TASK GOAL:
Scan the records for "will". Show the matching lines.
(Beginning of RECORDS FOR THIS TASK)
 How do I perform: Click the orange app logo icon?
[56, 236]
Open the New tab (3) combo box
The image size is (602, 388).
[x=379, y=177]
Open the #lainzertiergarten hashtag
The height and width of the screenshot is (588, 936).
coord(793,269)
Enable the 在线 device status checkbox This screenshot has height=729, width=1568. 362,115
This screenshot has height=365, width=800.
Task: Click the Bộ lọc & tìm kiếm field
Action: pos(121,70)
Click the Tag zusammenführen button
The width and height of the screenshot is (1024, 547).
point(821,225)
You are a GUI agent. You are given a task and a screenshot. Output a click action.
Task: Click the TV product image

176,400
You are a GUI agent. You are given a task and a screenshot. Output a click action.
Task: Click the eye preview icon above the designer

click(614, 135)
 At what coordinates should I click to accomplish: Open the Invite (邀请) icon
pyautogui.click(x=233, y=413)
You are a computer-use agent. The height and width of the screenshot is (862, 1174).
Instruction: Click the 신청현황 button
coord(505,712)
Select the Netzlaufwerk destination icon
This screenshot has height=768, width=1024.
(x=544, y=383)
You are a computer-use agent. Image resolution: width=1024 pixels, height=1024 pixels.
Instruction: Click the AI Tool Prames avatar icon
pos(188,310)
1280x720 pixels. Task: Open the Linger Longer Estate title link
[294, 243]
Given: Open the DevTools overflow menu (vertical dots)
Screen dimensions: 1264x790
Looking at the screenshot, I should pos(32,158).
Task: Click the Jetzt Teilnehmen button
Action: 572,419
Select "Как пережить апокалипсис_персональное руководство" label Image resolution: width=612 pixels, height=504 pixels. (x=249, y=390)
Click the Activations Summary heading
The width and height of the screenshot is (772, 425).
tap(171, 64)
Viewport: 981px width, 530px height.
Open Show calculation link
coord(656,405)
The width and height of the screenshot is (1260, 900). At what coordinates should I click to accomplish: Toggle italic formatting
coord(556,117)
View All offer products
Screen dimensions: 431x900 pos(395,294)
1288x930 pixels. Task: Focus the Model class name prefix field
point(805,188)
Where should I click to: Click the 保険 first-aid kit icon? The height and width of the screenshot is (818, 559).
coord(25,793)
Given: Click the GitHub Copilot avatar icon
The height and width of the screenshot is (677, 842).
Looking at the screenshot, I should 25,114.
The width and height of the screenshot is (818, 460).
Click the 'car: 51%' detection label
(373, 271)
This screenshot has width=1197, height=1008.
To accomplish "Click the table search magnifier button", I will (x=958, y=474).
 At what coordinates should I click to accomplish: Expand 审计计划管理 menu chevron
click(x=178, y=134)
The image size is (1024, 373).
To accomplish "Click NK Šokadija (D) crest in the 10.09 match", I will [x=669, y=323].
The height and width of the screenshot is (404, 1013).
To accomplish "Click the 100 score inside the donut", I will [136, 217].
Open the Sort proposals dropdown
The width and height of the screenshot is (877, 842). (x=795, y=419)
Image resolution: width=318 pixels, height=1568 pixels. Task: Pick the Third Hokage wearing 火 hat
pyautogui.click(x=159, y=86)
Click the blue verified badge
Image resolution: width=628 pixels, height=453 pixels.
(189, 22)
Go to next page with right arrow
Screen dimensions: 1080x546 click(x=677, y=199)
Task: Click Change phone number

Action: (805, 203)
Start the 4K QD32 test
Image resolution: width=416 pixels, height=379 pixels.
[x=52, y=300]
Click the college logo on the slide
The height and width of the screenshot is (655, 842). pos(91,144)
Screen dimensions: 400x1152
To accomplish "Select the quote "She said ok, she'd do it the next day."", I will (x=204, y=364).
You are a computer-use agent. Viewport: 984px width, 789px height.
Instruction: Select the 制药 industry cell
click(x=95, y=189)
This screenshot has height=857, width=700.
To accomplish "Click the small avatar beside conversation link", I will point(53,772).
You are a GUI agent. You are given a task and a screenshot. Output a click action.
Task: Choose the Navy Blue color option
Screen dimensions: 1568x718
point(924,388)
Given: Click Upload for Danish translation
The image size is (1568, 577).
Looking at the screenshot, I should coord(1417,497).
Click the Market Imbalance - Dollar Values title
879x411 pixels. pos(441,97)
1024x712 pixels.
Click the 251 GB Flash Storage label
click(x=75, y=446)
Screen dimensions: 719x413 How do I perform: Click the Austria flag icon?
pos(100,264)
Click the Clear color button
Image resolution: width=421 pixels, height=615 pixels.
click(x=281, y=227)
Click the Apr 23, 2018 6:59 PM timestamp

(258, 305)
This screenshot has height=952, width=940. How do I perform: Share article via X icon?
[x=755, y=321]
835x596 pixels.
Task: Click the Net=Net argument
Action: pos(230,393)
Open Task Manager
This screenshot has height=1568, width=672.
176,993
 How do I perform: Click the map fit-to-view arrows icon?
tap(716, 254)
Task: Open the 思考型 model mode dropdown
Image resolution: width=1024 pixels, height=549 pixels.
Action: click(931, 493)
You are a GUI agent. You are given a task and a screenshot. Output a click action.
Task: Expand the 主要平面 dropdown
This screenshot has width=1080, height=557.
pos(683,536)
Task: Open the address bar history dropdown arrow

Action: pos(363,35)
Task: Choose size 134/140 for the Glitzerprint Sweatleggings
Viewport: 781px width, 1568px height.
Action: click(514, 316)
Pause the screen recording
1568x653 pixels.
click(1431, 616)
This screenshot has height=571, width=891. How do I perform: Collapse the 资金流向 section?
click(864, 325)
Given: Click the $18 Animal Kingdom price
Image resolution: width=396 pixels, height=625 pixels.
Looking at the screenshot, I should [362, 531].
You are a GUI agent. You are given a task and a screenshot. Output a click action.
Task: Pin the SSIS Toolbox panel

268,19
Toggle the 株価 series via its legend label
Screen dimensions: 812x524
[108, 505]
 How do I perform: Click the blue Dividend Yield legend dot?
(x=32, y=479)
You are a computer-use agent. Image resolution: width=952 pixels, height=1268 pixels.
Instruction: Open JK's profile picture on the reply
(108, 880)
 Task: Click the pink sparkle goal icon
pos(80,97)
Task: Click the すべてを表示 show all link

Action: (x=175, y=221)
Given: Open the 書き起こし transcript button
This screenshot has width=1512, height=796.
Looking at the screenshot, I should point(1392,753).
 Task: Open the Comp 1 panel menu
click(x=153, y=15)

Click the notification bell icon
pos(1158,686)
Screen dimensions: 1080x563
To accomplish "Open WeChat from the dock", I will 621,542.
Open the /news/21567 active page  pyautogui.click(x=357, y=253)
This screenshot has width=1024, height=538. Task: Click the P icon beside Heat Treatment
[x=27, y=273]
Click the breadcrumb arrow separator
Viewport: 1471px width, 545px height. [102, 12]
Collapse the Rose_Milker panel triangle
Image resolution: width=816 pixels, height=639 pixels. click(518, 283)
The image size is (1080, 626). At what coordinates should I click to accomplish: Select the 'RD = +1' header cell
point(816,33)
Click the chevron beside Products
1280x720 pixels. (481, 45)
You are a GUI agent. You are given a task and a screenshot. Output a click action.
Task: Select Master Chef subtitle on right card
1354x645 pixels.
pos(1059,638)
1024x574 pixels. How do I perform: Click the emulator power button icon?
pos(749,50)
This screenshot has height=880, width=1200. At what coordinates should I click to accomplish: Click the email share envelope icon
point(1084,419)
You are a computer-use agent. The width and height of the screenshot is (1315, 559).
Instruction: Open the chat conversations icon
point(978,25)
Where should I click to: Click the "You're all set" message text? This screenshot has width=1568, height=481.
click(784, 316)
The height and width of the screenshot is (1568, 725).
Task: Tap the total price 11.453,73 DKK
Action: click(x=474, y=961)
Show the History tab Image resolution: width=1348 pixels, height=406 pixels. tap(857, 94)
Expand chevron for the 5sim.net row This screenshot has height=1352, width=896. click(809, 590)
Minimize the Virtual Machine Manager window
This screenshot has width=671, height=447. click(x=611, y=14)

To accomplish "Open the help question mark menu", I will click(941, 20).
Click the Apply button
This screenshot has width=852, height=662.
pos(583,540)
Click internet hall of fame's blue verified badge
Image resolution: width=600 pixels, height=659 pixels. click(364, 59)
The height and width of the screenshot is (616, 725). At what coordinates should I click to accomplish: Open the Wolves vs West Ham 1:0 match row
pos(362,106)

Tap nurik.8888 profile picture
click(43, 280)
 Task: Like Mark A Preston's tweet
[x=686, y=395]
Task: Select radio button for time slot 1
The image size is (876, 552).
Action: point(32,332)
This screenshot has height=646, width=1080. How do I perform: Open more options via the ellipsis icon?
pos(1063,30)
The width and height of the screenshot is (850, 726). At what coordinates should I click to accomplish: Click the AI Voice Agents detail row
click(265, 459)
(End of RECORDS FOR THIS TASK)
SOLUTION TO THIS PROBLEM:
To accomplish "Click the table search magnifier button", I will (x=958, y=474).
To accomplish "Click NK Šokadija (D) crest in the 10.09 match", I will [x=669, y=323].
To accomplish "Click the 100 score inside the donut", I will [136, 217].
To accomplish "Select the quote "She said ok, she'd do it the next day."", I will (x=204, y=364).
To accomplish "Click the small avatar beside conversation link", I will point(53,772).
To accomplish "Open WeChat from the dock", I will 621,542.
To accomplish "Open the help question mark menu", I will click(941, 20).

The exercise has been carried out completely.